Ekledin. "Ve yapana kadar geri dönmeyeceğiz. Çünkü biz iğrenciz... sonuna kadar."

Son iki kelimeyi hep birlikte söylemiştiniz.
Elena konuşmaya başladı.
"Bu arada İyilik Perisi taç giyme töreninde asayı kullanacakmış, hepimiz gitmeliyiz. Giyecek hiçbir şeyim yok tabii,"

Kapı tıklatıldığında ona döndün.
"Lafını unutma."

Ayağa kalkıp kapıyı açtığında karşında Lay duruyordu.
"Hey, Y/N. Bu gün sizi göremedim. Bir şeye ihtiyacınız var mı diye sormaya gelmiştim. "
"Bildiğin kadarıyla yok, hayır." İçeridekilere bakıp konuştun.
"Tamam, pekala." Lay geri geri yürürken konuştu. "O zaman bir şeye ihtiyacınız olursa-"
"Şey, bir şey var." Konuştuğunda Lay sevinçle yerinde durdu.

"Taç giyme törenine hepimizin geleceği doğru mu?"
Sorduğunda sana gülümseyerek cevap verdi.
"Elbette, bütün okul davetli."
"Vay canına, gerçekten çok heyecanlı. Acaba dördümüzün en ön sırada, İyilik Perisi'nin yanında oturma şansı var mı? Böylece biraz iyilik öğreniriz."
"Keşke, ama ön sıra sadece bana, arkadaşlarıma ve kız arkadaşıma ayrıldı.
"Kız arkadaşına mı?"
"Evet, üzgünüm."
"Teşekkürler, görüşürüz."

Kapıyı açıklama yapmaya çalışan prensin yüzüne kapatıp diğerlerine döndün.

"Aşkitonun kendine yeni bir kız arkadaş bulma zamanı geldi bence. Bana bir aşk büyüsü lazım."

Elena elini büyü kitabına doğrulttu ve tek bir hareketle sana fırlattı.
"Gördünüz mü? Giderek iyileşiyorum şu büyü işinde."
Kai ise kolunu Elena'nın omzuna atarken konuştu.
"İşte benim kızım."
~
"Tamam, hala bir damla gözyaşına ihtiyacımız var ve ben asla ağlamam."

Büyü kitabındaki tarifi okurken konuştun. Geceyarısını beklemiş ve mutfağa, büyülü kurabiyelerden yapmaya inmiştiniz.

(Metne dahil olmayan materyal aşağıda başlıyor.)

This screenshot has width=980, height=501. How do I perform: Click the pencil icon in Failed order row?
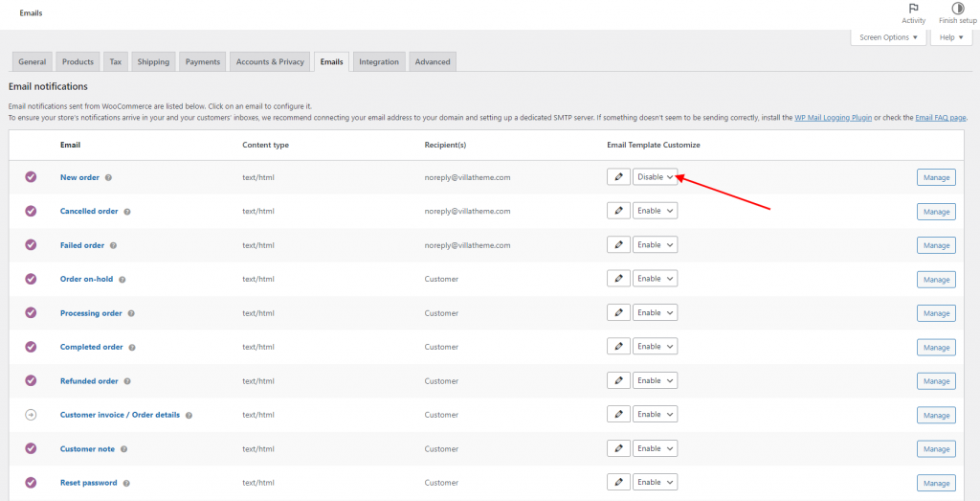(618, 244)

"Biraz soğan doğrayalım." Chanyeol konuştuğunda ona döndün.

"Hayır, bir damla insan hüznü yazıyor. Bu aşk iksiri en iyi yorumları almış o yüzden ne diyorsa yapmalıyız."

"Gözyaşı gözyaşıdır." Elena bıkkınlıkla konuştuğuna Kai ona döndü.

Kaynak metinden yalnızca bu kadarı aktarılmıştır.